As a boy on the precipice of puberty, some time between the death of the three-day week and the birth of punk, I had a Christmas holiday job in the back room of my godfather's north London gift shop.
My task was to put together that year's novelty hit, the pet rock. I'd take a large pebble, and stick it in a box with some straw and an instruction manual. The pet rock hit a retailing nerve that yule, and we sold hundreds of them at about a fiver a pop... a fair whack at a time when you could buy the Ritz, six intercontinental ballistic missiles and much of Venezuela with £20, and still have change for a cab home.
Had anyone come up to me in the past three decades and asked, "What is the most fiendishly clever rip-off in British commercial history?" I'd have snapped back, "Ah, that would be the pet rock." But no longer: yesterday, a friend and I met an instance of chutzpah to make the pet rock seem a philanthropic gesture worthy of Lord Shaftesbury himself.
The one sadness about lunch at Le Relais de Venise L'Entrecôte was the absence of Arthur Daley. The man who praised Margaret Thatcher's entrepreneurial genius over the Chunnel - "'Ole in the ground! That woman's makin' millions from sellin' an 'ole in the ground!" - would have loved it. The scam is this: punters are crammed in at weeny tables, closer together than the average conjoined twins, and given no choice until the puddings. The menu, if this document deserves that title, states that "a green salad with walnuts" will be followed by a "trimmed entrecôte steak served with its famous secret sauce and French fries". The charge is £17.
That may sound reasonable for two courses in a fiercely trendy locale, but then it sounded reasonable to have David Blunkett as a senior member of government. I'll return to the pricing after a detour around the peripheral qualities of this stupendously ghastly branch of a Parisian favourite.
The large, square room is inoffensive in a cheap'n'phoney way, with faux-naif murals of Venetian tourist scenes, stained mirrors and maroon banquettes. The staff, all young French women in white aprons, react with weary good humour to the frequent incidence (it happened twice while we there) of people walking out when they see the non-menu.
At first, it seemed just a silly gimmick - a Left Bank student eating experience for the nostalgic professional classes of London. Then the salad arrived. By "salad", I mean five or six lettuce leaves, not wildly fresh, garnished with chopped walnut and dressed with a repulsive, oily dressing that would never get past the quality-control team at Kraft.
It was at this point that we began to obsess on the mark-ups.
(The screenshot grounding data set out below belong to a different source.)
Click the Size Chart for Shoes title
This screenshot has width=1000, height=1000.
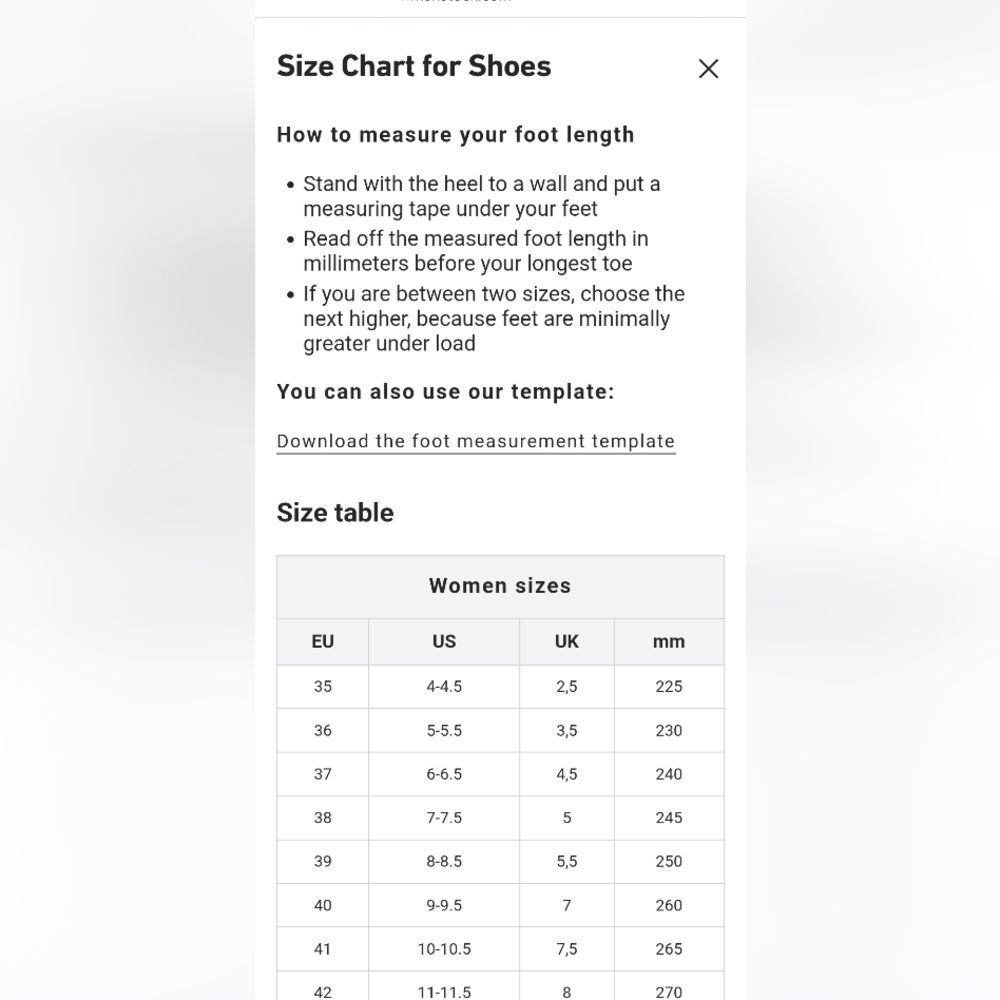click(x=414, y=66)
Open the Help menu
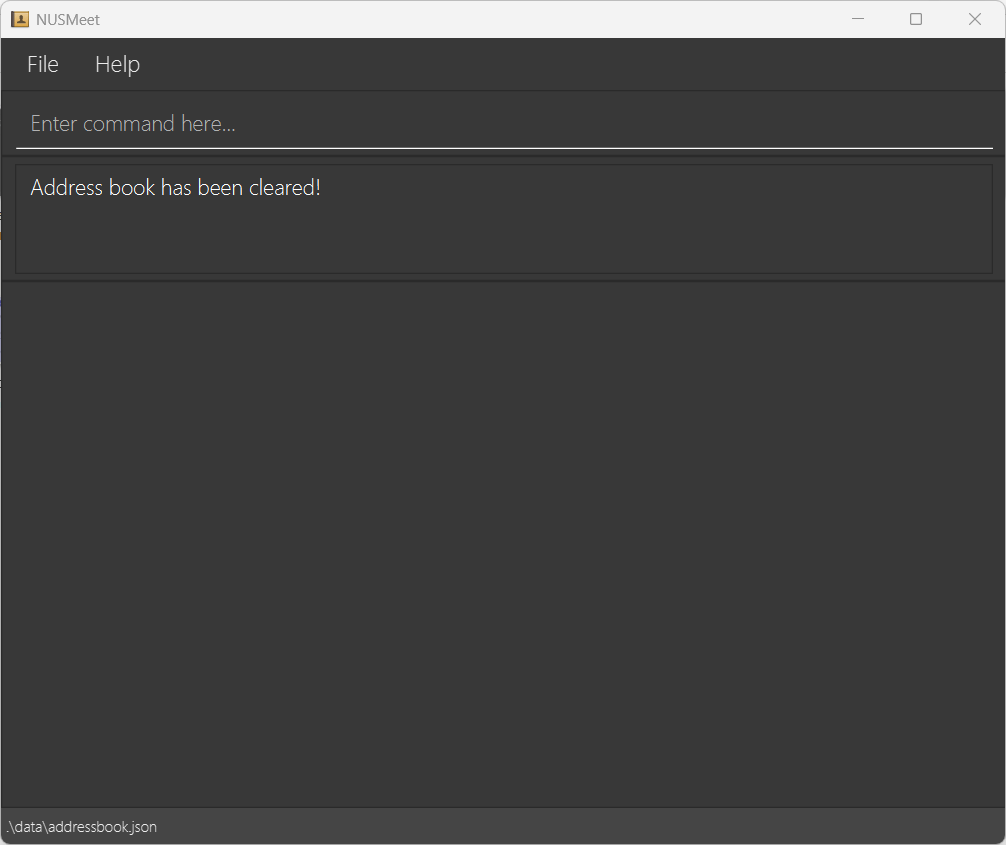Screen dimensions: 1006x845 coord(117,65)
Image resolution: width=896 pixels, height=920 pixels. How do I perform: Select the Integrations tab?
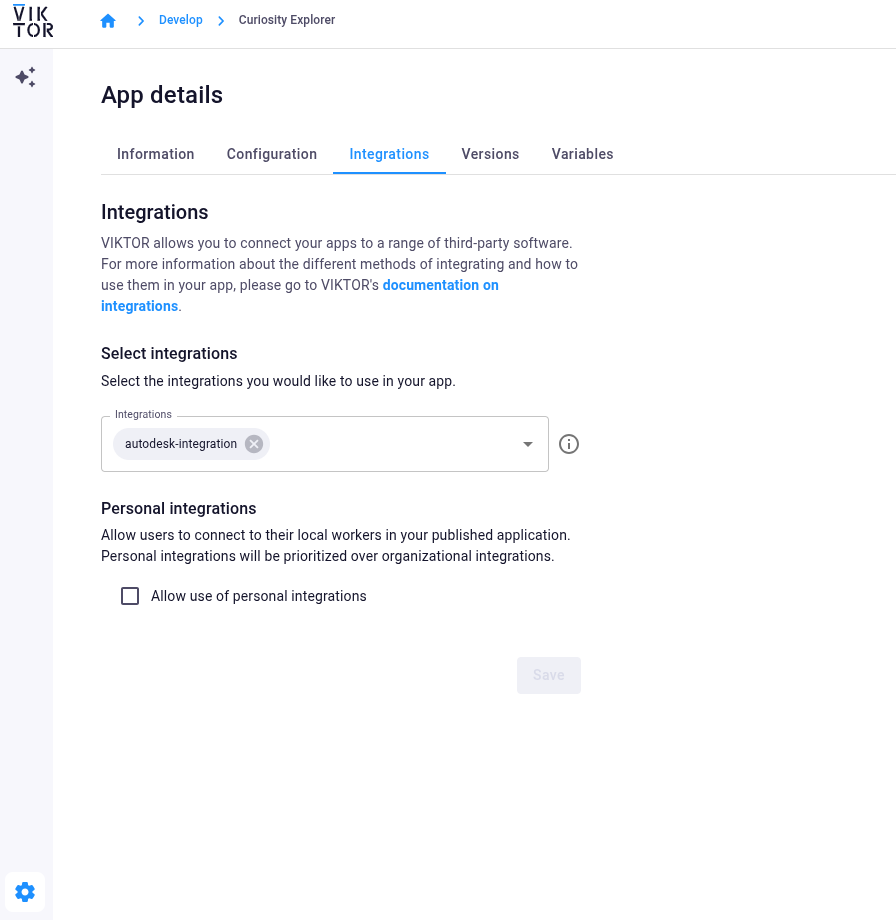pos(389,154)
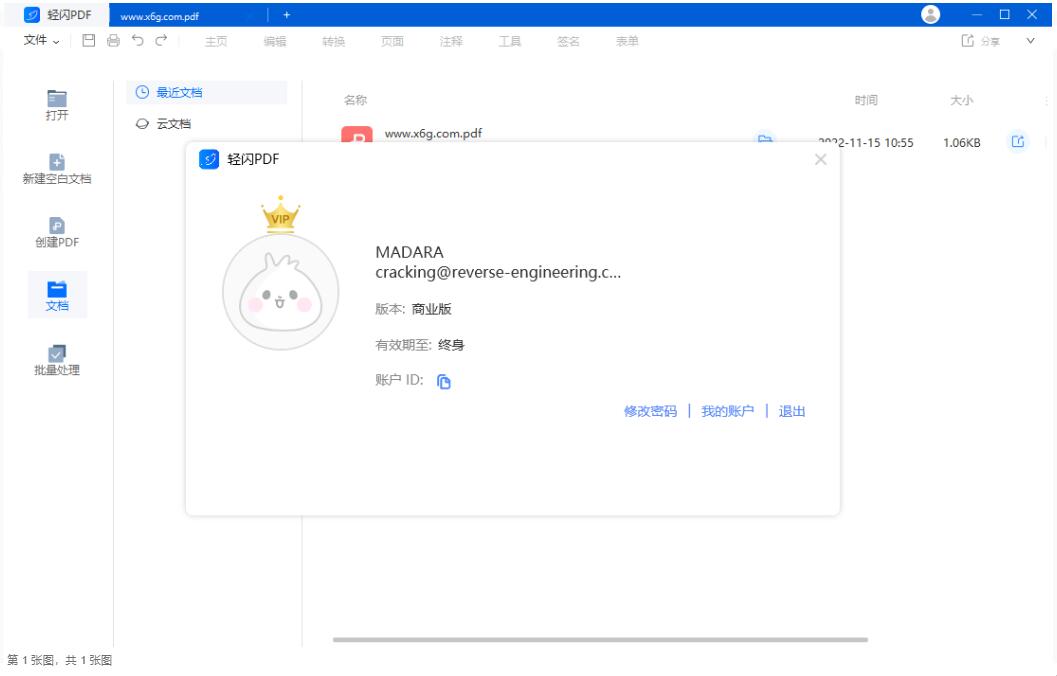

This dish, we reckoned, must have cost 20p at wholesale. Including a few pence for the bits of baguette, served without butter, let's go mad and say that, until the arrival of the steak, the ingredients set them back 30p.
Pricing the main course is trickier. What such abysmal beef costs I've no idea, because I'd rather ask the butcher for woodlice, but supposing we each had six ounces maximum of this wretchedly tasteless meat, we generously estimated it at a quid.
For the "secret sauce", a mustardbased crime against humanity (of course they keep it secret - if they published the recipe, Hans Blix would be out of retirement in five minutes), let us add 5p; and for the potato that gave its life for the lukewarm frîtes another 20p. A total, then, of £1.55. And for this you're charged £17. They won't take bookings or serve tap water, the eight wines on offer look more than treble the price you'd pay Majestic, the puddings (£4.25 for some barely adequate cheese) maintain the form, and ultimately we could do no more than bow in admiration of such a majestic fleecing operation.
Anyone interested in enjoying a similar non-menu will find a fine mixed salad with a delicious dressing, excellent Angus beef served with great chips, divine puds and a thoughtful, decently priced wine list at a steak house called the Popeseye in Olympia.
Those who delight in being taken to the cleaners, on the other hand, will join the sheep of Marylebone in flocking to this abhorrence, to emulate the only dining experience that has ever made me yearn for a fresh outbreak of BSE.